Todo membro da burguesia brasileira, em tempos de cursinho, passa por meses bem particulares, uma primeira provação de responsabilidade que indica a aproximação com a chamada "vida adulta". Antes desta fase, quando se estuda, primário ou colegial, passar de ano basta para prosseguir a vida acadêmica em paz. O vestibular, no entanto, vem carregado com outro tipo de aprovação: sim ou não; não há bem um meio termo, do tipo melhor ou pior - exceto nas faculdades em que havia segunda opção, coisa que não sei bem como anda hoje em dia.
Neste tempo adolescente, distinguem-se aqueles que são obstinados - querem entrar em uma boa universidade -, aqueles que são orgulhosos - sentem que podem entrar em uma boa universidade - e aqueles que são obrigados - cobrados, em particular pela própria família, a entrar em uma dita "boa" universidade.

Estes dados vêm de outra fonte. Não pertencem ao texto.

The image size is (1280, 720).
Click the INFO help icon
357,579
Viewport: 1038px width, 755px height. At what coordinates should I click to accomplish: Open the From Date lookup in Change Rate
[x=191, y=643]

Em meio a esta tensão adolescente, dividido entre o obstinado, o orgulhoso e o obrigado - creio que pendendo um pouco para o orgulhoso -, submergi nos estudos com o propósito de entrar na Politécnica da USP. Neste tempo, obrigação para mim era estudar, obstinação era resolver os desafios de matemática do Ponce - professor de matemática do Anglo - e orgulho era decifrar teoremas e fórmulas que os outros decoravam. Assim, reformular aritmeticamente o teorema de Pitágoras ou deduzir a fórmula de Báskara eram, nestes tempos, atividades de lazer.
Tirando o lado "nerd" da frase acima, uma pequena mágica existe por trás deste chamado "lazer" - ou seja, entender, decifrar, deduzir. É uma arte, um exercício de criatividade e lógica, ao passo que decorar, memorizar uma fórmula, é um simples exercício mecânico, que nunca me pareceu interessante.

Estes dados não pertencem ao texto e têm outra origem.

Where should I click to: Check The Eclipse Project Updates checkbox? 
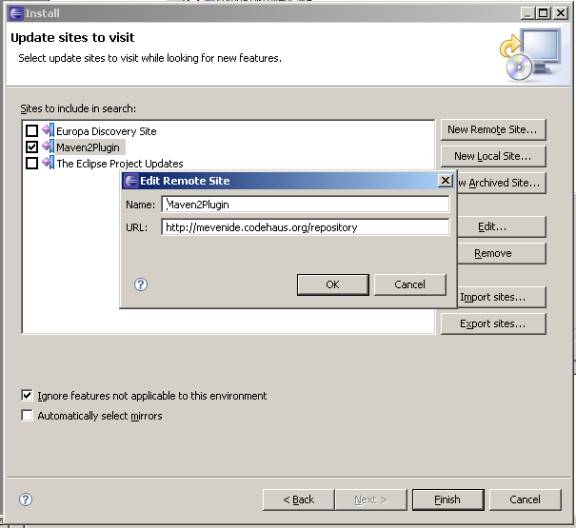click(32, 163)
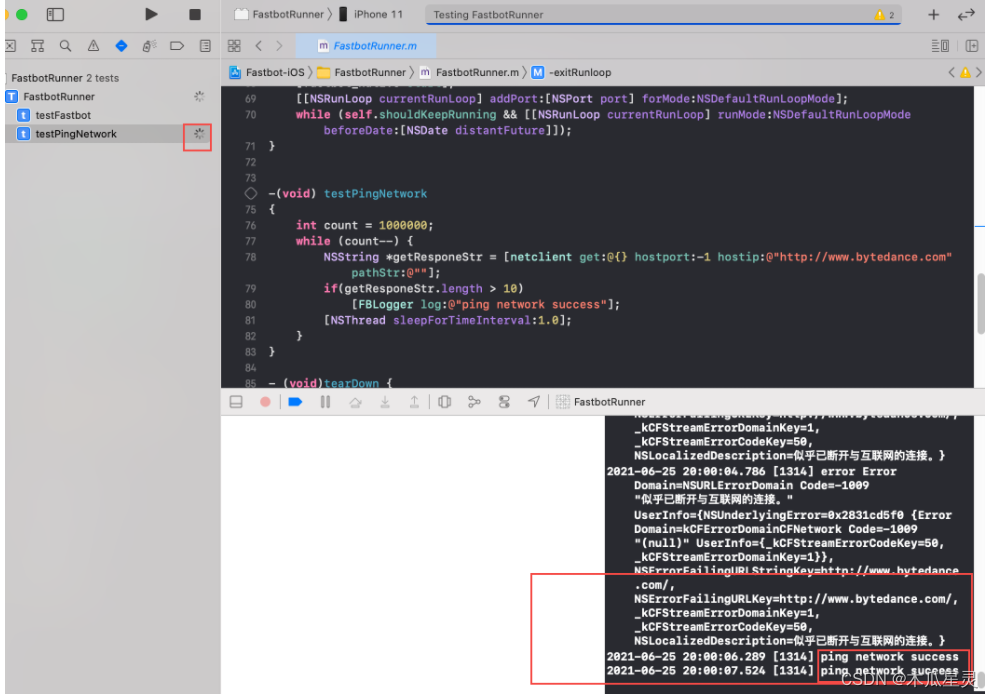Screen dimensions: 994x698
Task: Open the Find navigator magnifier icon
Action: point(64,46)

Ao fim da faculdade - depois do terceiro câmbio de carreira - criei, com meu primo-amigo-sócio Guto uma empresa - não coincidentemente chamada Primo Comunicação. No entanto, nenhuma das minhas três faculdades, como tampouco a arquitetura incompleta de meu sócio forneciam subsídios para o empreendedor, administrador de empresas, e fomos evoluindo na base da "cabeçada". Pode não ser produtivo, pode não ser rápido ou financeiramente rentável, mas ao fazer as coisas de "cabeçada", senti como quando deduzia os teoremas do cursinho: sua-se muito mais, mas no fim a coisa toda faz muito mais sentido e a gente aprende para sempre. Aprender pela experiência é um aprendizado notável. Assim, de cabeçada, sem colar, sem que o colega ao lado sopre a solução.
Quando viajamos, esta encruzilhada se nos faz presente a cada instante, em todos os lugares a serem visitados. Penetrando-se mundos mais originais e distintos de nossa origem e formação cultural, o universo sígnico é mais complexo e distante. É o caso de regiões e países com religião, idioma, costumes, roupas, alfabeto, arquitetura diferentes de nosso hábito. É o que mais me fascina no mundo árabe e na China, por exemplo - que ficarão para a próxima viagem.
A primeira vez que entramos a um templo hinduísta no Nepal, submergimos no riquíssimo universo simbólico desta religião e nos assolou a seguinte dúvida: ler a bíblia dos viajantes - Lonely Planet e afins - ou, em oposição frontal a este turismo de enciclopédia, deixar os estímulos - arquitetura, esculturas, cores, cheiros, sons, brisa, calor, vista da montanha - te confundirem inteiro para levar a imaginação a um qualquer lugar distante, não necessariamente preso aos paradigmas da história escrita. Quem sabe, no final das contas, se a passiva contemplação não pode levá-lo a deduzir, como num teorema, um universo simbólico de origem tão remota, não obstante cada vez mais presente em nosso cotidiano?
Não prego que é sempre necessário reinventar a roda ou aprender a mexer no celular sem ler o manual. O que é fundamental é não se esquecer da crítica - ou seja, por mais que a roda seja genial, muitas vezes não é a melhor solução para seu problema. Quem já ousou se perguntar por quê o quadrado da hipotenusa é a soma dos quadrados dos catetos sabe do que estou falando.